Le qualificatif de césarisme est utilisé (assez peu souvent il faut le dire) à titre polémique contre un pouvoir que certains trouvent excessifs. Par exemple, le général de Gaulle fut souvent accusé de césarisme à mots plus ou moins ouverts. La main-mise sur les systèmes d'information (notamment télévisuelle) est l'occasion parfois d'accusation de ce genre. Le modèle césarien peut être adapté suivant les traditions nationales, prenant appui sur une culture du chef et du héros, et sur la passivité d'une très grande partie de la population. Donald TRUMP et Vladimir POUTINE, mais aussi certains chefs d'Etat de pays d'Asie (Corée du nord par exemple), d'Afrique et d'Amérique Latine sont l'objet d'études sous l'angle du césarisme. 
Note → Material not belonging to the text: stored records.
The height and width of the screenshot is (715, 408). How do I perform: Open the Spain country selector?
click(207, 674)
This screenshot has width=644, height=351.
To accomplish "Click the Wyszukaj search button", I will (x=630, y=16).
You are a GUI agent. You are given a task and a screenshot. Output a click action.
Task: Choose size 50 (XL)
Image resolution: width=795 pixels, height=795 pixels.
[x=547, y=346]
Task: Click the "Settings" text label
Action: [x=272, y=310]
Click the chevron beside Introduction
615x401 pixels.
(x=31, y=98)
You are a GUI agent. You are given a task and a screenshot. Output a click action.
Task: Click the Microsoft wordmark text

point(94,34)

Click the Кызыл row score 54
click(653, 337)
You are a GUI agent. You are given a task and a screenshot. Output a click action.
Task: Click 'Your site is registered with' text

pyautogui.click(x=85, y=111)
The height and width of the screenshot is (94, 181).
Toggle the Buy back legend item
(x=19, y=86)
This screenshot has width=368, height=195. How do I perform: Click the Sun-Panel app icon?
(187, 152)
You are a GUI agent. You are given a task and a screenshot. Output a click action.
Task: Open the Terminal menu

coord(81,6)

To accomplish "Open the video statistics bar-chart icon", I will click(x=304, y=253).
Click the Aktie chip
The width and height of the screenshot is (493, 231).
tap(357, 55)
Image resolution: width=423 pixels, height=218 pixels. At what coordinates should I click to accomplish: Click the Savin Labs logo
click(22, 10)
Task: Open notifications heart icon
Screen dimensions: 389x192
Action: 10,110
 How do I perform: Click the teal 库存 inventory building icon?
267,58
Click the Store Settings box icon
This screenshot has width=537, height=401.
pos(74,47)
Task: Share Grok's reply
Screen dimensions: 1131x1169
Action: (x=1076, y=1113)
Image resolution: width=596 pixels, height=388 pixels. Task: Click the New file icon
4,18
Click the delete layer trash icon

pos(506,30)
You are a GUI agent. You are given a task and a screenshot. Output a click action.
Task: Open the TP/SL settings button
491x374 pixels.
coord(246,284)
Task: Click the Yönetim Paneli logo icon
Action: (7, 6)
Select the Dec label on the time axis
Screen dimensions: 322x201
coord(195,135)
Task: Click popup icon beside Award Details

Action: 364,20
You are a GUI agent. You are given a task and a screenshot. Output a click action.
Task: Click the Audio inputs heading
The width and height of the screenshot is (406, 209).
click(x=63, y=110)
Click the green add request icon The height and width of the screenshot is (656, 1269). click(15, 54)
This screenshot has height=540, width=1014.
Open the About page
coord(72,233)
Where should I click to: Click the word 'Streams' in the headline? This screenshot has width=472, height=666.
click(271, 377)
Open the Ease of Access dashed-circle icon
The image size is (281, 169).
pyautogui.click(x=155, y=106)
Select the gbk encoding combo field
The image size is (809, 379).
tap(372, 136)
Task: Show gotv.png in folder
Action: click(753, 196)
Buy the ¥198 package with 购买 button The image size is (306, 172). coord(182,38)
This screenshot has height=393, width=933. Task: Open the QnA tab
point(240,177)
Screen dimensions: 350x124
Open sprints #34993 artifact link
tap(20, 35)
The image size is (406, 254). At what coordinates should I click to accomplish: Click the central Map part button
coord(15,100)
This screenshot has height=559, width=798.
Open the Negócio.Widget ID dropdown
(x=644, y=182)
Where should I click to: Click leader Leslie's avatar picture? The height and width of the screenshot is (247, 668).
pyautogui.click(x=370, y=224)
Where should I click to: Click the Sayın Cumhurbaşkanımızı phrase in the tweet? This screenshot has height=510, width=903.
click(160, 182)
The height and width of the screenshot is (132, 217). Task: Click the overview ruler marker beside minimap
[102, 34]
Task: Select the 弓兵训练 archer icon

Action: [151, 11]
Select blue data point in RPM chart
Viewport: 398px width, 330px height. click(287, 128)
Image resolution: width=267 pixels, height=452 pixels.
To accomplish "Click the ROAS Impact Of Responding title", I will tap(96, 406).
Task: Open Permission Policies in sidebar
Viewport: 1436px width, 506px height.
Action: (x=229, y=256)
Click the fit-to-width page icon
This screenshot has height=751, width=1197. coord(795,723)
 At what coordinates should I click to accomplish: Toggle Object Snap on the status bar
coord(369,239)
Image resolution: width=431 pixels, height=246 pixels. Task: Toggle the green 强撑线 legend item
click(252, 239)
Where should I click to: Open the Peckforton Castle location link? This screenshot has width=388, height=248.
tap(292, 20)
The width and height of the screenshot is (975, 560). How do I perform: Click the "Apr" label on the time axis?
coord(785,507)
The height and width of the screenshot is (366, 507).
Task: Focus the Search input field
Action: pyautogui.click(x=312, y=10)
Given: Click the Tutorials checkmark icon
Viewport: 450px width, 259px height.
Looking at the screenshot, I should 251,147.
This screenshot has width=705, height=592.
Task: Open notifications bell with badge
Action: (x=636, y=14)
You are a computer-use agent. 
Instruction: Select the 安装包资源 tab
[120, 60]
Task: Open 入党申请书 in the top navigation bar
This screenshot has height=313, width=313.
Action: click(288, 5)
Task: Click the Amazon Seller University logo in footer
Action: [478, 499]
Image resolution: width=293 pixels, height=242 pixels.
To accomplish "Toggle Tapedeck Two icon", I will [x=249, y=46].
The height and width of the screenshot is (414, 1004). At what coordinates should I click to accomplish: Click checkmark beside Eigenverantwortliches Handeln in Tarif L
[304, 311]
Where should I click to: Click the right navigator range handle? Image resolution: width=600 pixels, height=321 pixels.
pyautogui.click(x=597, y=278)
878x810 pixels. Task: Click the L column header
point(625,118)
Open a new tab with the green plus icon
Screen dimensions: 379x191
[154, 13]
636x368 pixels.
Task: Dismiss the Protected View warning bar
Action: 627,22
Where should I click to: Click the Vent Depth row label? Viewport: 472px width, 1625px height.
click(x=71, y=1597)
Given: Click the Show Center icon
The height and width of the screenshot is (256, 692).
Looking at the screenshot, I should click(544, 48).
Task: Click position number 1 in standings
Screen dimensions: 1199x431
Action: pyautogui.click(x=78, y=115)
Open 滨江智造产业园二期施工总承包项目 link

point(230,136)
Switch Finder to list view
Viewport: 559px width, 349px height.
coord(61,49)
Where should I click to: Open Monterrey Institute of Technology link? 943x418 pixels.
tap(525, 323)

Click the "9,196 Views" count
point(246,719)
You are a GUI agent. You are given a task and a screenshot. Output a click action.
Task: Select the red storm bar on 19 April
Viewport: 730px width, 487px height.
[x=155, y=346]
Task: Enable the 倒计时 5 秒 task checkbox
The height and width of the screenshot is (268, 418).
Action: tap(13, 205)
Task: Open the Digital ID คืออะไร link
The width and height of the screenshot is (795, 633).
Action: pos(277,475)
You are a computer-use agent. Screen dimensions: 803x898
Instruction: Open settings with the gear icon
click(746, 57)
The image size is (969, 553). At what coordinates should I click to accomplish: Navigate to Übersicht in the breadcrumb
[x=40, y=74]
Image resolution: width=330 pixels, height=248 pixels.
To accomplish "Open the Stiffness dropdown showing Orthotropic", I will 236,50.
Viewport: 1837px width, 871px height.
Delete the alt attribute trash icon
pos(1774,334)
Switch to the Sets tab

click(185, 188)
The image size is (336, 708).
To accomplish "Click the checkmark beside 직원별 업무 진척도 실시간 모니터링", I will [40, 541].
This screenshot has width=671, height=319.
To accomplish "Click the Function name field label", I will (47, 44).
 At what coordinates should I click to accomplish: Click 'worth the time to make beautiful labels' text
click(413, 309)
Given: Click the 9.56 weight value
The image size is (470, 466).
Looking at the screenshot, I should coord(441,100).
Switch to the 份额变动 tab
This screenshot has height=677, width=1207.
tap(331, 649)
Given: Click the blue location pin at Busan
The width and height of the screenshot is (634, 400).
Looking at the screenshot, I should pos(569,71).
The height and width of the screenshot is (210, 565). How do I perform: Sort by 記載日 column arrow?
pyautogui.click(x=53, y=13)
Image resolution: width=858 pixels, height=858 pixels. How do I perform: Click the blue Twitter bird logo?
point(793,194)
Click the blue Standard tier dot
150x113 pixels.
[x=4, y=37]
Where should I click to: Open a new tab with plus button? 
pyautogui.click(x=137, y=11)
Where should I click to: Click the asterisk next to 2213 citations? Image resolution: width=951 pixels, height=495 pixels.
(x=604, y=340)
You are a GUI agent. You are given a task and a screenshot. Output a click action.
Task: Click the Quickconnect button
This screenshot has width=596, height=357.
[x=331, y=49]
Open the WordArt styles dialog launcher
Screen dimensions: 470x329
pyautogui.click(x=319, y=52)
   Mais l'historiographie du césarisme est bien plus importante que ce que pourrait suggérer ce qui précède. Chaque époque, en Europe, a son interprétation de César et de la forme de pouvoir qu'il exerce et le donne soit en exemple, soit en repoussoir, à propos d'un régime précis. Tant dans la littérature (voir le Jules César de Shakespeare) que dans le domaine des sciences politiques, le césarisme est l'objet de bien des conjectures, souvent partisanes. Et souvent, l'étude scientifique du contexte et de la personnalité de Jules CÉSAR ainsi que de la forme du pouvoir qu'il a effectivement exercé est obérée par les orientations partisanes, qu'elles soient progressistes ou réactionnaires. Zvi YAVETZ détaille dans un texte que l'on recommande ces différentes orientations, bien avant d'ailleurs que ne soit inventé dans les années 1850 le mot césarisme. Il se concentre sur les représentations (très abondantes en langue allemande) des XIXe et XXe siècles, déclinées entre autres en nominalistes et en sceptiques. Ce qui importe, c'est sans doute la réalité des mesures politiques, administratives, économiques et sociales prises lors de l'exercice du pouvoir - sous différents titres - de CÉSAR, même si cela ne peut pas limiter l'utilisation du mot césarisme, qualificatif de régimes personnels populaires. Ce qui importe encore plus, selon le professeur d'histoire romaine à l'Université de Tel-Aviv, pour la suite de l'Histoire, c'est l'image de César, dont l'activité propagandiste fut énorme. 

 

Zvi YAVETZ, César et son image, Des limites du charisme en politique, Les Belles Lettres, 2004. Yann LE BOHEC, Césarisme, dans Encyclopedia Universalis, 2014.